I am now a teacher of Hungarian as the mother tongue and English as a foreign language (TEFL). I understand, reaching the manly age of 52, that Creation cannot be understood in one language. All languages, all those that have ever existed, and all those that are in use today, including languages that will cease to exist in the nearer or farther future, together could only approach a description of Creation. So, as a teacher of languages, it means for me a humble attempt to help the Creator make the world work.

After graduating from the local elementary school in Tordaszentlászló, I studied in Kolozsvár for four years. Then I had to “do my duty towards my homeland” — Romania — as a Romanian soldier. Between 1978 and 1982 I studied at the Babes-Bolyai University in Kolozsvár. Since 1982, I am a schoolteacher teaching Hungarian as a mother tongue and English as a foreign language to children ages 9 to 15.

I am also a frenetic lover of my homeland and the world. I try to help people, all with whom I can come in touch, regardless of age, religion, nationality and race, to realize there is a place and role for each of us. One of our great Hungarian writers, Áron Tamási, who was the same age as my grandfather, stated in one of his novels: “ We have been born into the world in order to be at home somewhere.”

Since 1984 I have raised a family with my wife Ibolya. Her name means “Violet” in Hungarian. We have two children. Zsuzsa is our daughter. A close translation for her name would be “Susan.” Zsombor is our son. His is a wild old Hungarian name, but I try to translate it as “Bison.”
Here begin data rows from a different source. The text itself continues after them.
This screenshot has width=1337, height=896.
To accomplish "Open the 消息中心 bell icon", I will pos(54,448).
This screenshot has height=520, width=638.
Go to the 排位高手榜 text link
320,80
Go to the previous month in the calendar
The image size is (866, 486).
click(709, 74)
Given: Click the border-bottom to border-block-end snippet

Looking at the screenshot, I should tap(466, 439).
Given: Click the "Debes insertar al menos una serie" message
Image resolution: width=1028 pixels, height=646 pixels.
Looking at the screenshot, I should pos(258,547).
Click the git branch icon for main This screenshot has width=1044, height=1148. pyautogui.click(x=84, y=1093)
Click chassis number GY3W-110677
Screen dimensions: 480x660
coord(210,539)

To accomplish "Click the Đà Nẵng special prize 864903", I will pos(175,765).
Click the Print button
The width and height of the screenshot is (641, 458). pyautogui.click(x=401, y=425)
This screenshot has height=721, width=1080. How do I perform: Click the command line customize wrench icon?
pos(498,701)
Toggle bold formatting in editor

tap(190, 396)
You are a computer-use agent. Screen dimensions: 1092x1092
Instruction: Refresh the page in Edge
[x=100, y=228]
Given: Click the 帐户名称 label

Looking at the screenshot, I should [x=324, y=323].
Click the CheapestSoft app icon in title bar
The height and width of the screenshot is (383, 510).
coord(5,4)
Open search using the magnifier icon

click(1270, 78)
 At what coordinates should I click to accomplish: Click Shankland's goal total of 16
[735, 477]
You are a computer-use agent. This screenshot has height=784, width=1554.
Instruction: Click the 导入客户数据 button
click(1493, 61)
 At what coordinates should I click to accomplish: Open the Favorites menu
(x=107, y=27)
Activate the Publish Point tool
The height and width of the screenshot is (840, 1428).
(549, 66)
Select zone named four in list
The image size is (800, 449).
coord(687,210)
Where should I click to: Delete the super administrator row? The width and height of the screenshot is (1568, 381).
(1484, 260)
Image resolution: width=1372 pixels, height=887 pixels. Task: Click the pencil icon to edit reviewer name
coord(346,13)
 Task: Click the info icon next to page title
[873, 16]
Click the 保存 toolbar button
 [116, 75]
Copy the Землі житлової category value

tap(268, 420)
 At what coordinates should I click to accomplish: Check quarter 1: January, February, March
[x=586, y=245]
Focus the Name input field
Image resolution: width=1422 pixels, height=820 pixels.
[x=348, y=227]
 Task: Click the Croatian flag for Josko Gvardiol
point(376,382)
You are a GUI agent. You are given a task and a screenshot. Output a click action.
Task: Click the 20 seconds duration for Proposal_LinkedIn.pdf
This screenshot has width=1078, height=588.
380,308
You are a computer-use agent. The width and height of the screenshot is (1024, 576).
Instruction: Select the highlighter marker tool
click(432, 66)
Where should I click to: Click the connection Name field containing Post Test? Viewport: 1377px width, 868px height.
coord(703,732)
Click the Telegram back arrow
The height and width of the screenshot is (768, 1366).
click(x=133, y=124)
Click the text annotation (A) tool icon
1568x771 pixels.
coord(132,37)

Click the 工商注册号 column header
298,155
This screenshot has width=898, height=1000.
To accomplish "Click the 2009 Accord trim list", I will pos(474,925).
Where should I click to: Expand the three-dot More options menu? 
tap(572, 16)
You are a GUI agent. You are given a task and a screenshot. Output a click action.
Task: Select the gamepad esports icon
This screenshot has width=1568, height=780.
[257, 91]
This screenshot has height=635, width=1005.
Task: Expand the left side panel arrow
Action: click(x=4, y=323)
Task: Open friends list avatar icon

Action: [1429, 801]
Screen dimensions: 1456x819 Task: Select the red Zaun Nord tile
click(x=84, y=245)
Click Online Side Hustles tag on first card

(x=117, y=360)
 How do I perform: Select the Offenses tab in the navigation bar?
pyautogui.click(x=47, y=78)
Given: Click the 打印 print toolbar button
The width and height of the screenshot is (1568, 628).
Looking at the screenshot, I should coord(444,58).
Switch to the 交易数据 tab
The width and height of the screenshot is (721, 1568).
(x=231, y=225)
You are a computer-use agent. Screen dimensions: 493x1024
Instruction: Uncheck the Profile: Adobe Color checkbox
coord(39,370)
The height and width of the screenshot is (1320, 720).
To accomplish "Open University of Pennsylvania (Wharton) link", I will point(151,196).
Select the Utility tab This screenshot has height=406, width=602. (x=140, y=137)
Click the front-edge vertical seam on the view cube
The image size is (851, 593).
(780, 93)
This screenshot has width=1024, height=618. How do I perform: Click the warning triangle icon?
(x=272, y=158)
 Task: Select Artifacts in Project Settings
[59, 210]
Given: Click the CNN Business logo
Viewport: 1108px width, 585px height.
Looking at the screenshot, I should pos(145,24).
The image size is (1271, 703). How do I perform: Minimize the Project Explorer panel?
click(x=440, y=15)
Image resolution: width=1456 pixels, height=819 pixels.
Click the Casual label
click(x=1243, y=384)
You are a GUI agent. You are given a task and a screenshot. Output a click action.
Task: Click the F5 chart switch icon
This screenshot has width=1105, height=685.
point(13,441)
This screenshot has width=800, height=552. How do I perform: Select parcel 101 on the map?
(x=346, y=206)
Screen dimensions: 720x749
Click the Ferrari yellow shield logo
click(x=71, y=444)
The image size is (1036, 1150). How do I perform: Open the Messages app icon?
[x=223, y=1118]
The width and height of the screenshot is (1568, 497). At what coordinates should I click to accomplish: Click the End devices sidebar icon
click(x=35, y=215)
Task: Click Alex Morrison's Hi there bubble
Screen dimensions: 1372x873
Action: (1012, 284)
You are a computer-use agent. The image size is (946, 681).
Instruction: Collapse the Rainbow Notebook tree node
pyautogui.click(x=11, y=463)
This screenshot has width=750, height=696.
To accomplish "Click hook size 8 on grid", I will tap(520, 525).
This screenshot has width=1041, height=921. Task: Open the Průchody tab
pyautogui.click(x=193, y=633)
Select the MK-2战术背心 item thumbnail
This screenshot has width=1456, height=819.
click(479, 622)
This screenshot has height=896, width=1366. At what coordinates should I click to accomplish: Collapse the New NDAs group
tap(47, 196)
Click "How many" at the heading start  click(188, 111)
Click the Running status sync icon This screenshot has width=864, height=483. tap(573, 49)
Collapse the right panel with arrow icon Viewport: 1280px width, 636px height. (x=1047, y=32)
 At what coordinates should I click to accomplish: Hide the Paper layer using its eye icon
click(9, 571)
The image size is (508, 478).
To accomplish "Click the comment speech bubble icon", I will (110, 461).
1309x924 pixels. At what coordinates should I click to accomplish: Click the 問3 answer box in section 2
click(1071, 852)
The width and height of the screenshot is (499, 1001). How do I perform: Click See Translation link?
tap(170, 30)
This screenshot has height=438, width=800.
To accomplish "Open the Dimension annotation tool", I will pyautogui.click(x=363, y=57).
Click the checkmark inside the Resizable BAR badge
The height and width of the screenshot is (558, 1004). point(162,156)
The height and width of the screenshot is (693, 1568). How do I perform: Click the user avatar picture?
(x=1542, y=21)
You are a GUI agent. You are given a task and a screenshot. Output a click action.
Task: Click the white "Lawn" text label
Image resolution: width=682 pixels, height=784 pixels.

We have chosen their names in order that they could not be translated into Romanian, as in the 1980s all Hungarian names had to be translated into Romanian in Transylvania. However, names that did not have an equivalent in Romanian could remain as given in the native language. We did this not because of any aversion to Romania, which presently happens to be our homeland, but only for the silence of our forefathers and foremothers, who happened to be identifying themselves as ethnic Hungarians. And thus, for our welfare!

I have also worked for 12 years as a volunteer in the Amateur Theatrical Group of Tordaszentlászló. I am the president of the “Thamó Gyula Cultural Association” in Tordaszentlászló (a nonprofit association), a member of the Local Council (as a matter of fact, it is not a real local government), and a member of the Democratic Alliance of Hungarians in Romania.

And, at the moment, I am an author to an article in English on corndancer.com — with the help of my American friends, with whom we share very similar views on people’s roles in the world.